## WHAT YOU NEED TO DO
For this exercise, reproduce the entries below exactly, but only from the line containing "Task: Click See" through the line containing "Task: Open the Reportability tab", both included.

[Opening RECORDS SUPPLIED section]

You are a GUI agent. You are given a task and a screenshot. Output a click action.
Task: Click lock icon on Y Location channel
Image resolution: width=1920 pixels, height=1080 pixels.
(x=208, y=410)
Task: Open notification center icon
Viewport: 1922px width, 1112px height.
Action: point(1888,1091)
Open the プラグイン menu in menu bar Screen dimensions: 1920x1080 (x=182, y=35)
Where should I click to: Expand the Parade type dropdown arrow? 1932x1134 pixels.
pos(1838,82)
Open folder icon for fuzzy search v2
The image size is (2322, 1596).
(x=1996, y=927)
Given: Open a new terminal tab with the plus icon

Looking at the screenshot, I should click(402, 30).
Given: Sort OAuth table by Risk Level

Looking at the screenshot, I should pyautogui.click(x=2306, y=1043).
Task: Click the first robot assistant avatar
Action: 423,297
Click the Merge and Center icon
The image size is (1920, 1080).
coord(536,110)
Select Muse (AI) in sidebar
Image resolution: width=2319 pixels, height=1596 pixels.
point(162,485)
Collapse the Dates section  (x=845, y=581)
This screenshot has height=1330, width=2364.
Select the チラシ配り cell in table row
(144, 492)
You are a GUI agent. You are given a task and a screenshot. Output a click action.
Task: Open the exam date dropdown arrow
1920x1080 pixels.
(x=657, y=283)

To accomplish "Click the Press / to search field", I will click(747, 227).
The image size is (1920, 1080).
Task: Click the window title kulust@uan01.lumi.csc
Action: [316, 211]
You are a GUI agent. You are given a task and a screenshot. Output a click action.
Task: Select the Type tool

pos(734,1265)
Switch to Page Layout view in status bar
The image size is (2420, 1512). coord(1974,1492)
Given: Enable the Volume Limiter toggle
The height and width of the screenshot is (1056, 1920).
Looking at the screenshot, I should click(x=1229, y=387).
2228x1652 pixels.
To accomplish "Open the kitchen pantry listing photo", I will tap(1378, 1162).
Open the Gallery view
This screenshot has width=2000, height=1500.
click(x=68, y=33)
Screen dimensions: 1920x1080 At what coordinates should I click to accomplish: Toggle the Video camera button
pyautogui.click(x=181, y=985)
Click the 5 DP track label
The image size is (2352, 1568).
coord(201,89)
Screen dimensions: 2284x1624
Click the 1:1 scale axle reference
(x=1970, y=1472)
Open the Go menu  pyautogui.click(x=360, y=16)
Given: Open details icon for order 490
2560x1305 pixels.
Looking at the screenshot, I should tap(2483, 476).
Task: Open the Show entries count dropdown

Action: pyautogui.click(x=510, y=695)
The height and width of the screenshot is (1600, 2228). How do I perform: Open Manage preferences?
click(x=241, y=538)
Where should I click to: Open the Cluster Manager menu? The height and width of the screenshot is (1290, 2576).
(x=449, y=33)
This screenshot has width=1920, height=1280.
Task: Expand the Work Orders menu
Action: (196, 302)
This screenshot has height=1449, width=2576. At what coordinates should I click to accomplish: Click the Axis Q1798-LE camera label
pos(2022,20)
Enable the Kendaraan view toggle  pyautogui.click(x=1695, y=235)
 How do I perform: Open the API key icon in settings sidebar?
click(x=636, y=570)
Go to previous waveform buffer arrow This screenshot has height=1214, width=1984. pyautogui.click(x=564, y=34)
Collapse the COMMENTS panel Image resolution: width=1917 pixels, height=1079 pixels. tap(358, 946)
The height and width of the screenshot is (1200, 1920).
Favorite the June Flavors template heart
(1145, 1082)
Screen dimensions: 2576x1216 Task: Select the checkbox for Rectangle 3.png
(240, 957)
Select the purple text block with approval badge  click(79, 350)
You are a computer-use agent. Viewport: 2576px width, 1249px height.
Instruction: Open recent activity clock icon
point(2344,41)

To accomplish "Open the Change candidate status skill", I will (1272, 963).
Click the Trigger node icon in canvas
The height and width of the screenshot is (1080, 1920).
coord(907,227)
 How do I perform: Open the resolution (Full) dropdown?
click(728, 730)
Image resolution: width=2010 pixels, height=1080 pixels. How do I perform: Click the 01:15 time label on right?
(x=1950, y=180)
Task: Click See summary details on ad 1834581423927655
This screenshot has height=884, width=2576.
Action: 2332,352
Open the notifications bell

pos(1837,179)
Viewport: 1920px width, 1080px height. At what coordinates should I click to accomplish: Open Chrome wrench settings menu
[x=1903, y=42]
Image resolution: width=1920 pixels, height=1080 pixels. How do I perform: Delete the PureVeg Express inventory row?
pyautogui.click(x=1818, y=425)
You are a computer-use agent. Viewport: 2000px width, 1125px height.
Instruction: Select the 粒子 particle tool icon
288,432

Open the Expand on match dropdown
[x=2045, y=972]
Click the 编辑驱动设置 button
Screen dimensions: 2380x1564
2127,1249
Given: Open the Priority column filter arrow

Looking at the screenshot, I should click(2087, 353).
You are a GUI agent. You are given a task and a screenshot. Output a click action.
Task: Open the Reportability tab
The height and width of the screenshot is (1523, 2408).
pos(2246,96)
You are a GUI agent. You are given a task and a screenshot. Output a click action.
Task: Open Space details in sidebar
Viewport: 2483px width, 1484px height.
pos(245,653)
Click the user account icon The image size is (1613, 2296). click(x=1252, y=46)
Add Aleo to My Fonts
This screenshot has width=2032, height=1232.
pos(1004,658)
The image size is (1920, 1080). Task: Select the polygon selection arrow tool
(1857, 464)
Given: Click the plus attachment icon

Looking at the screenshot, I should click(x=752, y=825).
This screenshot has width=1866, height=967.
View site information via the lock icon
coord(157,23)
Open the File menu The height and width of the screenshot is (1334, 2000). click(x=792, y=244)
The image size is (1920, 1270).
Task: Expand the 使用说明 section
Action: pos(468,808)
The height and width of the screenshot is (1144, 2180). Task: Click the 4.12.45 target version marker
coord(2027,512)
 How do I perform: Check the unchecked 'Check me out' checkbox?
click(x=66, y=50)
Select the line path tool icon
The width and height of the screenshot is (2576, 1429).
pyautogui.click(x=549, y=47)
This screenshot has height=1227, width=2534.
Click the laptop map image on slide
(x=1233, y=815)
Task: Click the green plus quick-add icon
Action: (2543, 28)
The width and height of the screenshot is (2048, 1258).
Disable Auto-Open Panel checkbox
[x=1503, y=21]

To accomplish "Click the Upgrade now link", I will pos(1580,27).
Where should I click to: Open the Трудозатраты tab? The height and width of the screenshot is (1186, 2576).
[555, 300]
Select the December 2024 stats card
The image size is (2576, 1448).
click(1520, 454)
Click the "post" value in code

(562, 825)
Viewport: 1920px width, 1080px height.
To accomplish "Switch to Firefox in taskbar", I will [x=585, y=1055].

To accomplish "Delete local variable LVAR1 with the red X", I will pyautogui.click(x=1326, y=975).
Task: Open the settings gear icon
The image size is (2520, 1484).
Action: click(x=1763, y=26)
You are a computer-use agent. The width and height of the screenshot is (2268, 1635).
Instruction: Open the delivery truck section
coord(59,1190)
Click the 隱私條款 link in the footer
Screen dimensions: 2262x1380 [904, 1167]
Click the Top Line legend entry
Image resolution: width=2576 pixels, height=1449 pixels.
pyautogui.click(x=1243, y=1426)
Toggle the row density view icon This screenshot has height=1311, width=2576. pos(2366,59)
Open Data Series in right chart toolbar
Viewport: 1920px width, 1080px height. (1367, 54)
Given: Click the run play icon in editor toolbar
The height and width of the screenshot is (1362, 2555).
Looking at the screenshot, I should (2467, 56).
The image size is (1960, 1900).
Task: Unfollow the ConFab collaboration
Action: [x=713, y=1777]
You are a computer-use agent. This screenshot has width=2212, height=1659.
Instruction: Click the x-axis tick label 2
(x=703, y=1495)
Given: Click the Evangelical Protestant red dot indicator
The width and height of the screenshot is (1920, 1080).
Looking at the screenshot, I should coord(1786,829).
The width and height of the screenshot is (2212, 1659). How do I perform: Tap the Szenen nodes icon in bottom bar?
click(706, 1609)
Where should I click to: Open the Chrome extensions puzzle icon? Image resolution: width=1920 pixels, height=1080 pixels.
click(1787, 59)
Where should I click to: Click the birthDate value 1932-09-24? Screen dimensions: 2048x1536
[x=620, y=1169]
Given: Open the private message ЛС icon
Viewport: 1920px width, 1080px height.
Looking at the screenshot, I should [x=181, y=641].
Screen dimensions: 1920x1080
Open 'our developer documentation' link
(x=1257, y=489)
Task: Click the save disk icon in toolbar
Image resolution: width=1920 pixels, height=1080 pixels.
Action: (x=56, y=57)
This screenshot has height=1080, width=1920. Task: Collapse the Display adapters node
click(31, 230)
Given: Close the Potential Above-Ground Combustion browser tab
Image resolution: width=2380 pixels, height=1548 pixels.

[Closing RECORDS SUPPLIED section]

## EXPECTED ANSWER
Task: Click See summary details on ad 1834581423927655
This screenshot has height=884, width=2576.
Action: 2332,352
Open the notifications bell

pos(1837,179)
Viewport: 1920px width, 1080px height. At what coordinates should I click to accomplish: Open Chrome wrench settings menu
[x=1903, y=42]
Image resolution: width=1920 pixels, height=1080 pixels. How do I perform: Delete the PureVeg Express inventory row?
pyautogui.click(x=1818, y=425)
You are a computer-use agent. Viewport: 2000px width, 1125px height.
Instruction: Select the 粒子 particle tool icon
288,432

Open the Expand on match dropdown
[x=2045, y=972]
Click the 编辑驱动设置 button
Screen dimensions: 2380x1564
2127,1249
Given: Open the Priority column filter arrow

Looking at the screenshot, I should click(2087, 353).
You are a GUI agent. You are given a task and a screenshot. Output a click action.
Task: Open the Reportability tab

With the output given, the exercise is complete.